Mphoko’s revisionist crusade baffling

Phelekezela Mphoko

VICE-PRESIDENT Phelekezela Mphoko’s first six months in office have been an unmitigated disaster to say the least.

Mphoko has offended vendors, Zapu supporters, Zimbabweans in South Africa and victims of the Gukurahundi massacres with his loose tongue.

The greatest insult is without doubt his spirited attempts to re-write Zimbabwean history, particularly the period between 1982 and 1987 where thousands of civilians were killed or tortured by the 5th Brigade in some parts of the country.

Soon after his surprise December 2014 appointment ahead of many well respected former Zapu cadres, Mphoko shockingly told State media Gukurahundi was a myth.

Contrary to historical records, the new Vice-President claimed President Robert Mugabe cannot be held responsible for the massacres by the 5th Brigade despite the fact that it was deployed to Matabeleland and Midlands by the Commander-in-Chief of the Zimbabwe Defence Forces.

Mphoko bizarrely claimed Gukurahundi was a Western conspiracy to discredit Mugabe and his ruling Zanu PF.
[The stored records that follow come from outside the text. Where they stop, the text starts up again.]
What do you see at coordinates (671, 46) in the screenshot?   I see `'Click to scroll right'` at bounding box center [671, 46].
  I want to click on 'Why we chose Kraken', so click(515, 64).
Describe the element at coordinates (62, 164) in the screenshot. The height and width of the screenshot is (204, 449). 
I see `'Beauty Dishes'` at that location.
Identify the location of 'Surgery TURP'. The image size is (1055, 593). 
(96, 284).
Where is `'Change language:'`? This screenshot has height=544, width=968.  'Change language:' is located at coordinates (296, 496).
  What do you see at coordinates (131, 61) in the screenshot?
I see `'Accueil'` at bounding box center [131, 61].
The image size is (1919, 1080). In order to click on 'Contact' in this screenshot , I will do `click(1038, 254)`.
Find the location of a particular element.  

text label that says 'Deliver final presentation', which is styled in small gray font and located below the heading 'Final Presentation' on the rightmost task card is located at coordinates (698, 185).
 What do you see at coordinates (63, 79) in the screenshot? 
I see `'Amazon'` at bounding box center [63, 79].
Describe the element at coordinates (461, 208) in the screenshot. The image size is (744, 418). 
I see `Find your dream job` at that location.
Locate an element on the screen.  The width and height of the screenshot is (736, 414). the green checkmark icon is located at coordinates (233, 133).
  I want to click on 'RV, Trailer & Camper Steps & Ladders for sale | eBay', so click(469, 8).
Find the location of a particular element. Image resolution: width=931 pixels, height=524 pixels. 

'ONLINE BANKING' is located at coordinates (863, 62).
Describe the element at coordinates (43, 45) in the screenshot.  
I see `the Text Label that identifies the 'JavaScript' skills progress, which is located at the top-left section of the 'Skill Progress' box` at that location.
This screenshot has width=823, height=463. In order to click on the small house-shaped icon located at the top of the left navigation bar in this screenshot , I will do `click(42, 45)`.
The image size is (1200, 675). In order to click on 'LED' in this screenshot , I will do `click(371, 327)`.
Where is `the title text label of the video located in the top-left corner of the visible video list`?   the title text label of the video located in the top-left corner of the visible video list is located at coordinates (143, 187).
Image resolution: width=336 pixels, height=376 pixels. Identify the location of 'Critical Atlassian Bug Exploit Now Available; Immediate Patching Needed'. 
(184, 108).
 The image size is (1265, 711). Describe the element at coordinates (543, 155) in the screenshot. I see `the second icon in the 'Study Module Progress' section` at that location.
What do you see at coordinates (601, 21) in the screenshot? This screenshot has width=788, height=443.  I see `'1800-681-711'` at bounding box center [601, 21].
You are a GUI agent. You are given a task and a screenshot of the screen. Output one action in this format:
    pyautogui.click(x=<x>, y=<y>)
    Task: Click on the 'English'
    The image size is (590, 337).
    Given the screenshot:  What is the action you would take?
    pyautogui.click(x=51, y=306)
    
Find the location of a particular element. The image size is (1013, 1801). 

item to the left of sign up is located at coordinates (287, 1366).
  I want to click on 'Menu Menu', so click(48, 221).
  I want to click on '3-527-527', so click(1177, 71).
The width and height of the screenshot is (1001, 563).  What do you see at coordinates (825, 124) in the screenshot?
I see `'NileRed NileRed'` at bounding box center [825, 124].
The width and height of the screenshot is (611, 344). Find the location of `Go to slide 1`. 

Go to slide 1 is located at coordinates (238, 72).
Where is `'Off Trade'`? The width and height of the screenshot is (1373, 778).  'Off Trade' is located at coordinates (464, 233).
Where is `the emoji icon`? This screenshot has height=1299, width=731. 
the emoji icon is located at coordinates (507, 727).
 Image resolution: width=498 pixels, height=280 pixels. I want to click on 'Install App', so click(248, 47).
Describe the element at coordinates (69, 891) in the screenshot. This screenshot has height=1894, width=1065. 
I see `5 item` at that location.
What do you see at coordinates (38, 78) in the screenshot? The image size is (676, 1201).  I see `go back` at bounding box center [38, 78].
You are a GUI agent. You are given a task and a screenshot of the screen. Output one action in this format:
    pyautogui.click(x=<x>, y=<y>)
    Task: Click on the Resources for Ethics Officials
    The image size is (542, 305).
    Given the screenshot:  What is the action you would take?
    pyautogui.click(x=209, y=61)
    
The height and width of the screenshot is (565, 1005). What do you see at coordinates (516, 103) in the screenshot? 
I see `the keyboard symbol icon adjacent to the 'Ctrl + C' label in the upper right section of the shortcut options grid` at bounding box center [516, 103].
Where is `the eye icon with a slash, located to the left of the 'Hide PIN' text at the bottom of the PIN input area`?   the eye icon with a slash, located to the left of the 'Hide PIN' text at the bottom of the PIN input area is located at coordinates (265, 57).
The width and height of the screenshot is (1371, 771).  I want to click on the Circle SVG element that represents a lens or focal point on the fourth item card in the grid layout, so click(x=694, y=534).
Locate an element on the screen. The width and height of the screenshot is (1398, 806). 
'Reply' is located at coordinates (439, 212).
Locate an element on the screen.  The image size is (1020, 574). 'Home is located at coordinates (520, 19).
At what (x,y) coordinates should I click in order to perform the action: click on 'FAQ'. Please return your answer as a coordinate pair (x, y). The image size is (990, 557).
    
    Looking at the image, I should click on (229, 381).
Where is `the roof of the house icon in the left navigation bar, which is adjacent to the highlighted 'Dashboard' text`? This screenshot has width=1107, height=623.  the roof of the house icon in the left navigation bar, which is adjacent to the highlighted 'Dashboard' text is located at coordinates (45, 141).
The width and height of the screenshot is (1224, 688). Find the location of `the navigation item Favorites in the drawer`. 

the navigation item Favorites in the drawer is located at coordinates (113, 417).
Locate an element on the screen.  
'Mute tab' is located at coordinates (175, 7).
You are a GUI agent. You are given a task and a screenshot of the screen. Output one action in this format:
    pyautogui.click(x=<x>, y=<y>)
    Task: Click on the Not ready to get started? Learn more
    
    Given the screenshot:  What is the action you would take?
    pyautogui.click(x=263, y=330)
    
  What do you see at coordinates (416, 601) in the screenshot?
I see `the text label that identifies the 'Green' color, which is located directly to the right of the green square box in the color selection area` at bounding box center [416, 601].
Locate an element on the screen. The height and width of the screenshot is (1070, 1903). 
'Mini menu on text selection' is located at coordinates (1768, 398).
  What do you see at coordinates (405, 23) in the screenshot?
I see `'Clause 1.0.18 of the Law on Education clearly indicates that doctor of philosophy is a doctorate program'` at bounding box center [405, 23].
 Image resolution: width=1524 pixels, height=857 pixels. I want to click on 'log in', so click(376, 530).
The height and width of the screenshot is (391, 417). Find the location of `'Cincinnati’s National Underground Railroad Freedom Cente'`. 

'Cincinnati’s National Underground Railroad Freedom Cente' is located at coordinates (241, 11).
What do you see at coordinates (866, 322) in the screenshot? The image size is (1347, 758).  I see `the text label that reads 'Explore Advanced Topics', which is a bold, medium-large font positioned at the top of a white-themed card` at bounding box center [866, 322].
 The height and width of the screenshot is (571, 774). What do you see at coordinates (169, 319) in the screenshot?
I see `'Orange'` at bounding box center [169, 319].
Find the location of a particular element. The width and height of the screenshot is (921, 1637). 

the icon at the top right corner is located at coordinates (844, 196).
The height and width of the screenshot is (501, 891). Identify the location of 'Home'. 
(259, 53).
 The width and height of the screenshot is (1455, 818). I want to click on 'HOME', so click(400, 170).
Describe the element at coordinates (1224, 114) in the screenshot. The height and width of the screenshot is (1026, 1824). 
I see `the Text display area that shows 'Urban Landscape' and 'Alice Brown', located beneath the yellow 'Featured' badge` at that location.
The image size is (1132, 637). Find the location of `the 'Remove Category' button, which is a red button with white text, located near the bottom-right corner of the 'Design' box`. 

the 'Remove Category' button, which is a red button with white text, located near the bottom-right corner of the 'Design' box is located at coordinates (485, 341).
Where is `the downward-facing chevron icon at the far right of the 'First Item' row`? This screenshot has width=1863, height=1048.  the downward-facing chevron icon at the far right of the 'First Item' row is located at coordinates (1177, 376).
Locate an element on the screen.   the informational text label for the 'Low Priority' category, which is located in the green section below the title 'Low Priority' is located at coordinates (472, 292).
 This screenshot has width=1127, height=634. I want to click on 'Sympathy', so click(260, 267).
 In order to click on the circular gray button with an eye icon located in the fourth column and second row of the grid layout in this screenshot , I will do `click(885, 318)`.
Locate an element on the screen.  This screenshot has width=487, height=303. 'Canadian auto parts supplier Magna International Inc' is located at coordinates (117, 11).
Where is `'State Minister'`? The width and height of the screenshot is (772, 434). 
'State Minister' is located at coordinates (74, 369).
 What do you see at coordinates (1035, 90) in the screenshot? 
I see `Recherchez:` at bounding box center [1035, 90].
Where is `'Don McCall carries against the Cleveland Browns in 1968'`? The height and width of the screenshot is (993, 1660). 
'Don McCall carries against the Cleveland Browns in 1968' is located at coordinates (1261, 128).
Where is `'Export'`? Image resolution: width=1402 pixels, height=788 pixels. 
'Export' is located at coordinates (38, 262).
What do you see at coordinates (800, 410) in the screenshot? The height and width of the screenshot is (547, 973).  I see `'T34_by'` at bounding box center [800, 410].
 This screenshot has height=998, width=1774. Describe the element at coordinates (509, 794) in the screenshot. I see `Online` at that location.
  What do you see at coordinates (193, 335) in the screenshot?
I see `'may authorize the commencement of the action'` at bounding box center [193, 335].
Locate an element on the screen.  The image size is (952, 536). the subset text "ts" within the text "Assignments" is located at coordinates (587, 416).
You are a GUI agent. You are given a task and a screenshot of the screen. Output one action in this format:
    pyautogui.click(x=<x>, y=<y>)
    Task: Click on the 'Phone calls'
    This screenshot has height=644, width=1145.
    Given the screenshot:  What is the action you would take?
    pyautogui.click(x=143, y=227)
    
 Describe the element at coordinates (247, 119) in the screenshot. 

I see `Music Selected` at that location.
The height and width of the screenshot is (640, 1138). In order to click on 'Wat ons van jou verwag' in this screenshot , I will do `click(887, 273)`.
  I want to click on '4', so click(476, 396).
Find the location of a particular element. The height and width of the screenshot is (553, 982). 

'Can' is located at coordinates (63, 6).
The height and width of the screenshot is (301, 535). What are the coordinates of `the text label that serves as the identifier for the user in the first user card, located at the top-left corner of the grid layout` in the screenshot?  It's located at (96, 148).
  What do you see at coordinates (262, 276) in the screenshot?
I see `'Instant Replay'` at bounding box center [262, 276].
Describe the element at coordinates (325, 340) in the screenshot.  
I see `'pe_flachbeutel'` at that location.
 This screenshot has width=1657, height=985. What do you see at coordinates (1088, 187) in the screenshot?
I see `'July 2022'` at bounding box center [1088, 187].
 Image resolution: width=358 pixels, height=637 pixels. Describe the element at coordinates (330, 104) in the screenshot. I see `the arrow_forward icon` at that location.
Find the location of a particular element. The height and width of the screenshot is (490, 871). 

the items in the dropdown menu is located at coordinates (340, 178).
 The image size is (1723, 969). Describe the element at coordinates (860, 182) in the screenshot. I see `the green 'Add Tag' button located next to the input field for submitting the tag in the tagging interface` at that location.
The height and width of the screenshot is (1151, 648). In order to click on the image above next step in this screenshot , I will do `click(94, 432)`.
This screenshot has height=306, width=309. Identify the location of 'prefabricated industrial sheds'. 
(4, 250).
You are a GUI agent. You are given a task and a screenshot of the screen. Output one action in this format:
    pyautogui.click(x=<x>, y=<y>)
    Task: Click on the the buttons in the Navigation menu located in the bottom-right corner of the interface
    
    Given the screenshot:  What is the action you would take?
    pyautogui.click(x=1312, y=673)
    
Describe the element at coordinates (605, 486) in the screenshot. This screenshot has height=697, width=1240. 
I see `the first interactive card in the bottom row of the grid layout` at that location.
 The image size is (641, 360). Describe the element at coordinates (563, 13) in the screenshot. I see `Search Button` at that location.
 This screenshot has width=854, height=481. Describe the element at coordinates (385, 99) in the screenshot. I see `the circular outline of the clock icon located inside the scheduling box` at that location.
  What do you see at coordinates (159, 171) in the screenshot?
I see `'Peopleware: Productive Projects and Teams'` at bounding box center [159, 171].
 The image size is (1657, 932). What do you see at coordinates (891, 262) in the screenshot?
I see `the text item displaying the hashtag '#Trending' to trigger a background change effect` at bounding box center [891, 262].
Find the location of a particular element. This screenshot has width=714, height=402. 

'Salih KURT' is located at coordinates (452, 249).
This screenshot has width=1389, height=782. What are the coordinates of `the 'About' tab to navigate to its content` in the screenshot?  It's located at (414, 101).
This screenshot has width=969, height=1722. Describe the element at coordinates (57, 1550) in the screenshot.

The unfortunate remarks even shocked some of the President’s ardent supporters with Information minister Jonathan Moyo refusing to endorse them.
Moyo referred to Mugabe’s statements where he described the killings as a moment of madness.

However, it appears this did not deter Mphoko from his revisionist crusade as he was back last week claiming that Mugabe was being vilified for something he did not do.

Besides crying more than the bereaved, the Vice-President is insulting the victims of the massacres some who are still alive today and are awaiting Mugabe’s unequivocal apology.

The massacres that left over 20 000 people dead were documented in reports commissioned by the government and the Catholic Commission for Justice and Peace.
Government has refused to release the Chihambakwe Commission of Inquiry report that should provide the official account of what transpired during that “moment of madness”.

Mphoko is advised to acquaint himself with such literature before uttering inflammatory statements.

The late Vice-President Joshua Nkomo also wrote authoritatively about Gukurahundi in his biography The Story Of My Life.

Nkomo, one of the prominent victims of the campaign, writes in detail how Gukurahundi was planned and executed.

Mugabe’s recorded statements during the killings showed that he was in charge of the pogrom and it is baffling that Mphoko, who is also a victim, would seek to whitewash such facts.

It is particularly worrying that Mphoko is also the minister in charge of National Healing and Reconciliation whose mandate is to heal the rifts caused by conflicts such as Gukurahundi.

Clearly, the Vice-President would not be able to carry out this mission successfully because he is prejudiced and strongly believes he is the only one with a true record of the disturbances.

Mugabe should rein in his deputy who risks polarising the country further by opening old wounds.

On the other hand, Mphoko should keep some of these senseless statements to himself because they are an insult to victims of the killings.

In any other country, he would have been forced to resign for making such statements, but this is Zimbabwe.